## [Required action]
Although the entries contain pictures, repeat only their words, exactly as written.

━━ Dataset content

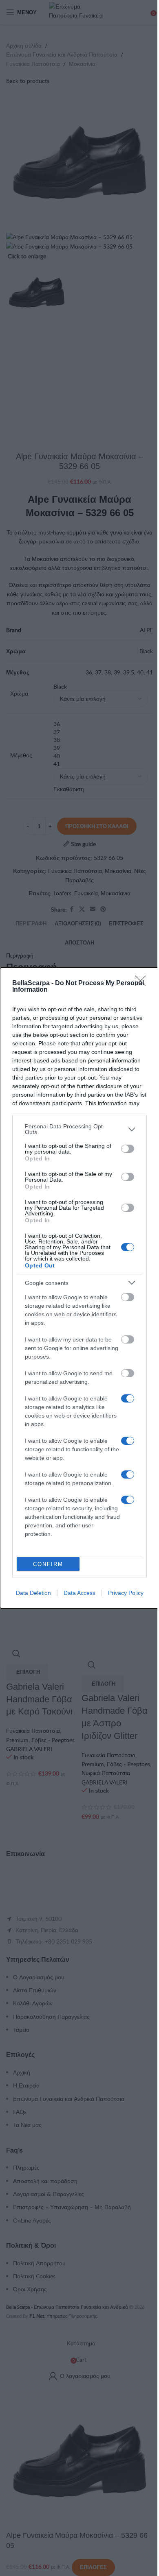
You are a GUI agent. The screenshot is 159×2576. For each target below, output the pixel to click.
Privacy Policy (126, 1593)
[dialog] (79, 1288)
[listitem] (79, 1129)
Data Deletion (33, 1593)
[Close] (143, 983)
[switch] (127, 1149)
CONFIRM (48, 1564)
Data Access (79, 1593)
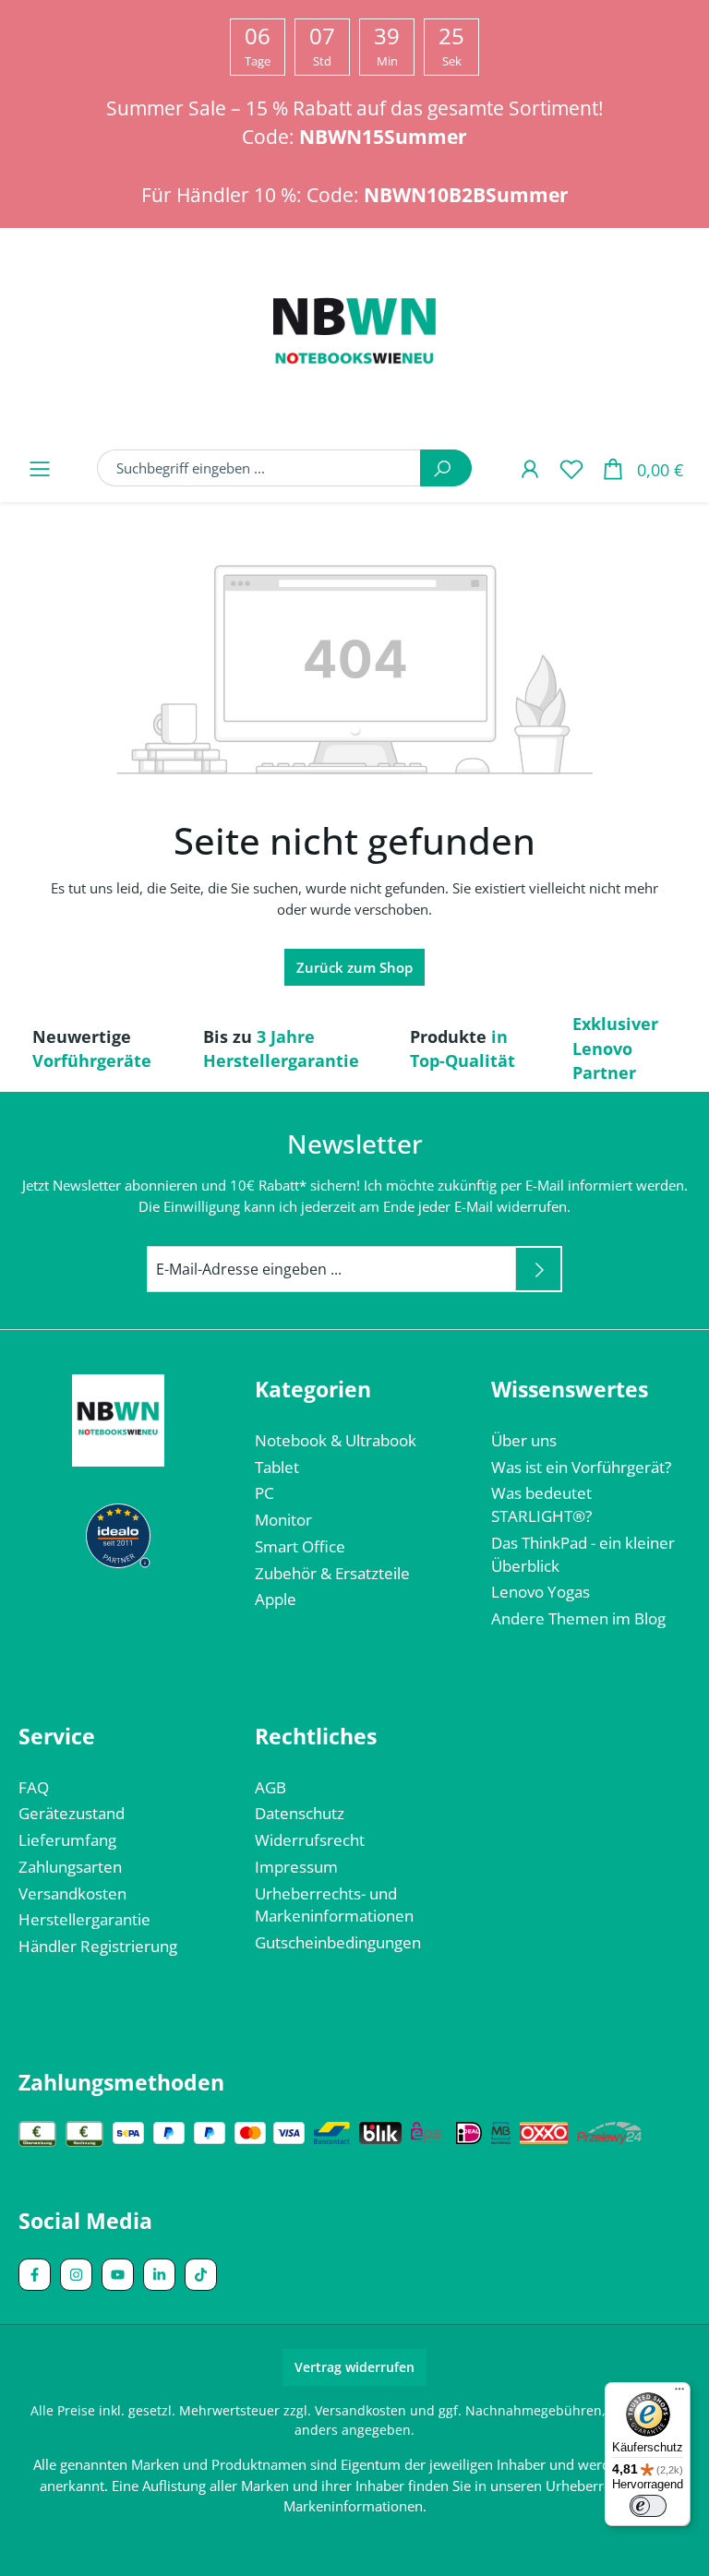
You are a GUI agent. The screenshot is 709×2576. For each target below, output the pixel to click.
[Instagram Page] (76, 2274)
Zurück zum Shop (354, 967)
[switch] (648, 2506)
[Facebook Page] (34, 2274)
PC (264, 1493)
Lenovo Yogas (540, 1591)
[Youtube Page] (118, 2274)
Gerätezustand (71, 1813)
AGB (270, 1787)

━━━━

## [Answer]
You are a GUI agent. The screenshot is 159×2576. For each target below, output the pixel to click.
Privacy Policy (126, 1593)
[dialog] (79, 1288)
[listitem] (79, 1129)
Data Deletion (33, 1593)
[Close] (143, 983)
[switch] (127, 1149)
CONFIRM (48, 1564)
Data Access (79, 1593)
You are a GUI agent. The screenshot is 709×2576. For each target below, output the pixel to click.
[Instagram Page] (76, 2274)
Zurück zum Shop (354, 967)
[switch] (648, 2506)
[Facebook Page] (34, 2274)
PC (264, 1493)
Lenovo Yogas (540, 1591)
[Youtube Page] (118, 2274)
Gerätezustand (71, 1813)
AGB (270, 1787)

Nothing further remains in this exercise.